**Exercise task**
Reproduce every one of the following entries verbatim, altering nothing.
-- BEGIN Material supplied --
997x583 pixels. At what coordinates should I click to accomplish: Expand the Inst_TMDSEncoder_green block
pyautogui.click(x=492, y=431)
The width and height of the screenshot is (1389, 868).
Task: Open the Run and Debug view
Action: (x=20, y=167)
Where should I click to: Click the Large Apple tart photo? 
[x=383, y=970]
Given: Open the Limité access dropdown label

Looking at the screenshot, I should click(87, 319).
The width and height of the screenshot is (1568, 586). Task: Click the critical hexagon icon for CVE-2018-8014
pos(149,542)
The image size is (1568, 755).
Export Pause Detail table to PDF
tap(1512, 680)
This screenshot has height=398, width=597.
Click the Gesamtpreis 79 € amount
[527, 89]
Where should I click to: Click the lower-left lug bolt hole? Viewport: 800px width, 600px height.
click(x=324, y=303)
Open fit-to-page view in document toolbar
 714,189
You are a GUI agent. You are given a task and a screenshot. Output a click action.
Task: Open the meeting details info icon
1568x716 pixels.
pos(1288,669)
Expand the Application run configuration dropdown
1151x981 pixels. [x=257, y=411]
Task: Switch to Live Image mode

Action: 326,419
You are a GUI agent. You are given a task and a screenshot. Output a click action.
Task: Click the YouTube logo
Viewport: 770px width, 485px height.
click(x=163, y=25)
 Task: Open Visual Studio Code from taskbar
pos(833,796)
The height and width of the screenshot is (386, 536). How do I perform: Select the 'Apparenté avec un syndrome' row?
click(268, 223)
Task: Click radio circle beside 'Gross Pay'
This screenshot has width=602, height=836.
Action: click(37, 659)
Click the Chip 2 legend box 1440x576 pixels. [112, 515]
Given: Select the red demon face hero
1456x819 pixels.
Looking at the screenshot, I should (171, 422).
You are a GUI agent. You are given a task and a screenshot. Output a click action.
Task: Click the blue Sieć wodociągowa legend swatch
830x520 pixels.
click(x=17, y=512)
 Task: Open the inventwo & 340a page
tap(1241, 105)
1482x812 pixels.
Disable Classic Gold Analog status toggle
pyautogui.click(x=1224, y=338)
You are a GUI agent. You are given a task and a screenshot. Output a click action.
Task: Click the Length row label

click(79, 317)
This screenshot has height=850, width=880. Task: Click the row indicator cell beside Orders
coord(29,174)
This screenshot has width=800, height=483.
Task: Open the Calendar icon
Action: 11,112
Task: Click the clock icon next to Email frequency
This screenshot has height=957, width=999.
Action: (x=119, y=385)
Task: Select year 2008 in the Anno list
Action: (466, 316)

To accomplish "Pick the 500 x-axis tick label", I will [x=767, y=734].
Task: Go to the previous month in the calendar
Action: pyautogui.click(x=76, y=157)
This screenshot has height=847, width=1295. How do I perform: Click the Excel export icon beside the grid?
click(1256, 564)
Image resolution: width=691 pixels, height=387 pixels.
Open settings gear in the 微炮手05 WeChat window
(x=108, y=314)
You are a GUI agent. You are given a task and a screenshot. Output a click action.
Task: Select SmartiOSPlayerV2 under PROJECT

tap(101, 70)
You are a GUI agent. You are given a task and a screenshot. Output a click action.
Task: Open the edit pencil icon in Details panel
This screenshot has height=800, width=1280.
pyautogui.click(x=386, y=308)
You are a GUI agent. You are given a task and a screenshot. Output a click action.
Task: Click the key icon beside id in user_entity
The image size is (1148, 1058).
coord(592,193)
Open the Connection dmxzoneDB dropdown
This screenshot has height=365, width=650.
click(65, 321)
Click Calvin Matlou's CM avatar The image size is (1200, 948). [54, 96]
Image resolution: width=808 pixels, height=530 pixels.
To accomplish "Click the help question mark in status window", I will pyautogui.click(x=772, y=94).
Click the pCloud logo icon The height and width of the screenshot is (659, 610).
-- END Material supplied --
**The completed task**
997x583 pixels. At what coordinates should I click to accomplish: Expand the Inst_TMDSEncoder_green block
pyautogui.click(x=492, y=431)
The width and height of the screenshot is (1389, 868).
Task: Open the Run and Debug view
Action: (x=20, y=167)
Where should I click to: Click the Large Apple tart photo? 
[x=383, y=970]
Given: Open the Limité access dropdown label

Looking at the screenshot, I should click(87, 319).
The width and height of the screenshot is (1568, 586). Task: Click the critical hexagon icon for CVE-2018-8014
pos(149,542)
The image size is (1568, 755).
Export Pause Detail table to PDF
tap(1512, 680)
This screenshot has height=398, width=597.
Click the Gesamtpreis 79 € amount
[527, 89]
Where should I click to: Click the lower-left lug bolt hole? Viewport: 800px width, 600px height.
click(x=324, y=303)
Open fit-to-page view in document toolbar
 714,189
You are a GUI agent. You are given a task and a screenshot. Output a click action.
Task: Open the meeting details info icon
1568x716 pixels.
pos(1288,669)
Expand the Application run configuration dropdown
1151x981 pixels. [x=257, y=411]
Task: Switch to Live Image mode

Action: 326,419
You are a GUI agent. You are given a task and a screenshot. Output a click action.
Task: Click the YouTube logo
Viewport: 770px width, 485px height.
click(x=163, y=25)
 Task: Open Visual Studio Code from taskbar
pos(833,796)
The height and width of the screenshot is (386, 536). How do I perform: Select the 'Apparenté avec un syndrome' row?
click(268, 223)
Task: Click radio circle beside 'Gross Pay'
This screenshot has width=602, height=836.
Action: click(37, 659)
Click the Chip 2 legend box 1440x576 pixels. [112, 515]
Given: Select the red demon face hero
1456x819 pixels.
Looking at the screenshot, I should (171, 422).
You are a GUI agent. You are given a task and a screenshot. Output a click action.
Task: Click the blue Sieć wodociągowa legend swatch
830x520 pixels.
click(x=17, y=512)
 Task: Open the inventwo & 340a page
tap(1241, 105)
1482x812 pixels.
Disable Classic Gold Analog status toggle
pyautogui.click(x=1224, y=338)
You are a GUI agent. You are given a task and a screenshot. Output a click action.
Task: Click the Length row label

click(79, 317)
This screenshot has height=850, width=880. Task: Click the row indicator cell beside Orders
coord(29,174)
This screenshot has width=800, height=483.
Task: Open the Calendar icon
Action: 11,112
Task: Click the clock icon next to Email frequency
This screenshot has height=957, width=999.
Action: (x=119, y=385)
Task: Select year 2008 in the Anno list
Action: (466, 316)

To accomplish "Pick the 500 x-axis tick label", I will [x=767, y=734].
Task: Go to the previous month in the calendar
Action: pyautogui.click(x=76, y=157)
This screenshot has height=847, width=1295. How do I perform: Click the Excel export icon beside the grid?
click(1256, 564)
Image resolution: width=691 pixels, height=387 pixels.
Open settings gear in the 微炮手05 WeChat window
(x=108, y=314)
You are a GUI agent. You are given a task and a screenshot. Output a click action.
Task: Select SmartiOSPlayerV2 under PROJECT

tap(101, 70)
You are a GUI agent. You are given a task and a screenshot. Output a click action.
Task: Open the edit pencil icon in Details panel
This screenshot has height=800, width=1280.
pyautogui.click(x=386, y=308)
You are a GUI agent. You are given a task and a screenshot. Output a click action.
Task: Click the key icon beside id in user_entity
The image size is (1148, 1058).
coord(592,193)
Open the Connection dmxzoneDB dropdown
This screenshot has height=365, width=650.
click(65, 321)
Click Calvin Matlou's CM avatar The image size is (1200, 948). [54, 96]
Image resolution: width=808 pixels, height=530 pixels.
To accomplish "Click the help question mark in status window", I will pyautogui.click(x=772, y=94).
Click the pCloud logo icon The height and width of the screenshot is (659, 610).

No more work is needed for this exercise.